* _Work order_:
Report, in full, each line of the material below in which the string "bubble" occurs.

* _Given information_:
* * *

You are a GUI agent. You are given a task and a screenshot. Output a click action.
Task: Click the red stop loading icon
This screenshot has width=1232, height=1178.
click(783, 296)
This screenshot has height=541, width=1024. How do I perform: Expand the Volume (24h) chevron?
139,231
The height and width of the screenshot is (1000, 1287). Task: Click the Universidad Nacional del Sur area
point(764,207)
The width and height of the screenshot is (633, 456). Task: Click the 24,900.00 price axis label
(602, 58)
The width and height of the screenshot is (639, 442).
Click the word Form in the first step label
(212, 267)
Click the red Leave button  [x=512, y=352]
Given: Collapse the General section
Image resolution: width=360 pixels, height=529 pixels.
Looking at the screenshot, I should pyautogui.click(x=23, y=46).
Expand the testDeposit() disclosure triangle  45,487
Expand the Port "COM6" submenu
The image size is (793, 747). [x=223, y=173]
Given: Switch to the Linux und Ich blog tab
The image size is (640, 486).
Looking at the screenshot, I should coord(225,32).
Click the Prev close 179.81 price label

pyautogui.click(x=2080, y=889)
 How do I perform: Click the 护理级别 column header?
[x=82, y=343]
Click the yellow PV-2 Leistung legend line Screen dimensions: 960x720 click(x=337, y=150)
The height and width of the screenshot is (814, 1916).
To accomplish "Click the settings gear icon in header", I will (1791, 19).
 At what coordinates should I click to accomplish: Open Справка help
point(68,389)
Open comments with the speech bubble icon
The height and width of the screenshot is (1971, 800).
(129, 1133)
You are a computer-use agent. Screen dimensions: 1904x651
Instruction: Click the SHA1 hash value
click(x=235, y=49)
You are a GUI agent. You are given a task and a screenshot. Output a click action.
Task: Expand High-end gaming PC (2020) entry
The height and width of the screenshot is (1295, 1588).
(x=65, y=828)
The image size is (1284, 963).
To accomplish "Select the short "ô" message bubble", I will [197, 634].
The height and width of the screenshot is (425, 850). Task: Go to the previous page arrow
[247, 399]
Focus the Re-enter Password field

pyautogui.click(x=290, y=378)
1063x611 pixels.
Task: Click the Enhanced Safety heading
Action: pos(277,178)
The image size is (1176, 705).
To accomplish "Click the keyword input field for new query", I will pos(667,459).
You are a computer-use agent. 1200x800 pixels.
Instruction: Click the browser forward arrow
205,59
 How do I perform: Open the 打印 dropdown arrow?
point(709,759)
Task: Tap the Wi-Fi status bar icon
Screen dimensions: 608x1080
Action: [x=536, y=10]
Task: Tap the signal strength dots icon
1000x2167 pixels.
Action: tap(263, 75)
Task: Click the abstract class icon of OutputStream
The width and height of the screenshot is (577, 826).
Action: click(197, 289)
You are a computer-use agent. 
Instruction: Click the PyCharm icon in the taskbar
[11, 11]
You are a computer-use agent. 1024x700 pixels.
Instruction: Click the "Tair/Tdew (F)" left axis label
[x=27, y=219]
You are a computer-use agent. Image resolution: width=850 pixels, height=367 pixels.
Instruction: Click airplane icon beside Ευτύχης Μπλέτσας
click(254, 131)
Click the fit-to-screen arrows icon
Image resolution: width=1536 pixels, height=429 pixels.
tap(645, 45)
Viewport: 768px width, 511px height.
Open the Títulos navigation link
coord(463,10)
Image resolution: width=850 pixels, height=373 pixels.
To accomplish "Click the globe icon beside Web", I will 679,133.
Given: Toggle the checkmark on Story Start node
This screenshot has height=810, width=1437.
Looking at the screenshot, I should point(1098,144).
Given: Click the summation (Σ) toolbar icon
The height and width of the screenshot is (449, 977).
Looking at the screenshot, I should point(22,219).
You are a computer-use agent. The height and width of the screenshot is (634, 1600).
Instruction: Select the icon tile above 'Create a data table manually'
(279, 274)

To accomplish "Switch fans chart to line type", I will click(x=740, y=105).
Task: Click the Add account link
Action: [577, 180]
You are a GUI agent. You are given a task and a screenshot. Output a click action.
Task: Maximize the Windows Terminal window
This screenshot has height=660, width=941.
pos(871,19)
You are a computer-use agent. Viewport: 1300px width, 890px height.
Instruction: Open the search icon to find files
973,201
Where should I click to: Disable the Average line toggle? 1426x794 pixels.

* * *

* _Answer below_:
Open comments with the speech bubble icon
To accomplish "Select the short "ô" message bubble", I will [197, 634].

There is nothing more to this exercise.